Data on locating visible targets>

━━━━━━━━━━━━━━━━

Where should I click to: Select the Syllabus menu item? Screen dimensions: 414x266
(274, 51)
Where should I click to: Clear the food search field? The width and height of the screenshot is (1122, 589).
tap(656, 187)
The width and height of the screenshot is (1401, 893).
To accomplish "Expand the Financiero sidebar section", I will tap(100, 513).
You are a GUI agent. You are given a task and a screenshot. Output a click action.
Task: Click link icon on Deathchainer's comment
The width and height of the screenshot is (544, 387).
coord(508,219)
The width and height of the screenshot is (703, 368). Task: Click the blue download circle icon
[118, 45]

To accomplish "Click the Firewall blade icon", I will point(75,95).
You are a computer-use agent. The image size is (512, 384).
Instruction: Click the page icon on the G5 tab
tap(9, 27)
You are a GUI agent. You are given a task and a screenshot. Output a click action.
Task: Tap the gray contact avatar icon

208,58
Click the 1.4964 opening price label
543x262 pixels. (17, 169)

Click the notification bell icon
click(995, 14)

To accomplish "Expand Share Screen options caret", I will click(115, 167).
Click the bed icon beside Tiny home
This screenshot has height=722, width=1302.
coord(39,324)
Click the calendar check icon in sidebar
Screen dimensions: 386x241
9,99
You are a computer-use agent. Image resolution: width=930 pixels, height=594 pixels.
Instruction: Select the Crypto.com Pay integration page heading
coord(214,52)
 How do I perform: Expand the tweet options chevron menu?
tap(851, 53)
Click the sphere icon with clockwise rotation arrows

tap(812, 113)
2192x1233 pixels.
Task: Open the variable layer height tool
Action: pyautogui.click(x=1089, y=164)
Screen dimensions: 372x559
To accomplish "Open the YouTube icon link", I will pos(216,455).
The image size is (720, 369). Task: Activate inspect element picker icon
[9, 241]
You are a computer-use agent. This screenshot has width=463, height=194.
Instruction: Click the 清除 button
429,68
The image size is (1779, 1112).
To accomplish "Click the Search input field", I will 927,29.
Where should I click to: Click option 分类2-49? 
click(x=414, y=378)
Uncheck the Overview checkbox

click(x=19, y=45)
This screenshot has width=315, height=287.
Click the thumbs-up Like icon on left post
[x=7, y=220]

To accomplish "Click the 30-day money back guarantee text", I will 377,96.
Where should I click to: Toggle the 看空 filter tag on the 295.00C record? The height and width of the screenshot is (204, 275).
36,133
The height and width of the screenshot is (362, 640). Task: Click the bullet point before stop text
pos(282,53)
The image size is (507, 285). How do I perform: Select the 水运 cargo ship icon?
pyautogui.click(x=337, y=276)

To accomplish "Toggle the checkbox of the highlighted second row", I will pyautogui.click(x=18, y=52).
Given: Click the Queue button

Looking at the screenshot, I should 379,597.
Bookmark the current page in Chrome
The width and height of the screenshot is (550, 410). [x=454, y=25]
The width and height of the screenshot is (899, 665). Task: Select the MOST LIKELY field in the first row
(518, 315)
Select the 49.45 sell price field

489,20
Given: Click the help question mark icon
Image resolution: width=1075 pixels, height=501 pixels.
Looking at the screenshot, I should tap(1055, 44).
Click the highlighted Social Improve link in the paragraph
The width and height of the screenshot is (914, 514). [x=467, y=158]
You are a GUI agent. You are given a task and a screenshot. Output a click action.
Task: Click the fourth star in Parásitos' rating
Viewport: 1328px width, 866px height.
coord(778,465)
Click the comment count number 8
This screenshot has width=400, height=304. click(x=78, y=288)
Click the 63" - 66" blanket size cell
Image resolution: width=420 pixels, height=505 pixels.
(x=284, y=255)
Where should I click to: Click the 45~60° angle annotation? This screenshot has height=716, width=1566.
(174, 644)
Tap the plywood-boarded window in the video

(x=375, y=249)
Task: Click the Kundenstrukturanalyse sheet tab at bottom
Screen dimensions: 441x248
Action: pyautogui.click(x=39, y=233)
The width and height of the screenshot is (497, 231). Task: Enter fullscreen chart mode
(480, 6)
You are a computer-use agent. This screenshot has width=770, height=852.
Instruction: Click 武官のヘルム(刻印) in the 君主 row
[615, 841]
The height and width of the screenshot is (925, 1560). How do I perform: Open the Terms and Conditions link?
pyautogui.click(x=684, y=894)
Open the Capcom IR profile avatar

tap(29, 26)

━━━━━━━━━━━━━━━━

Task goal> Write out again, without any change, the lines running from the one that contains "has width=770, height=852." through the end of the items, with both ends included.

Solution for this exercise>
You are a computer-use agent. This screenshot has width=770, height=852.
Instruction: Click 武官のヘルム(刻印) in the 君主 row
[615, 841]
The height and width of the screenshot is (925, 1560). How do I perform: Open the Terms and Conditions link?
pyautogui.click(x=684, y=894)
Open the Capcom IR profile avatar

tap(29, 26)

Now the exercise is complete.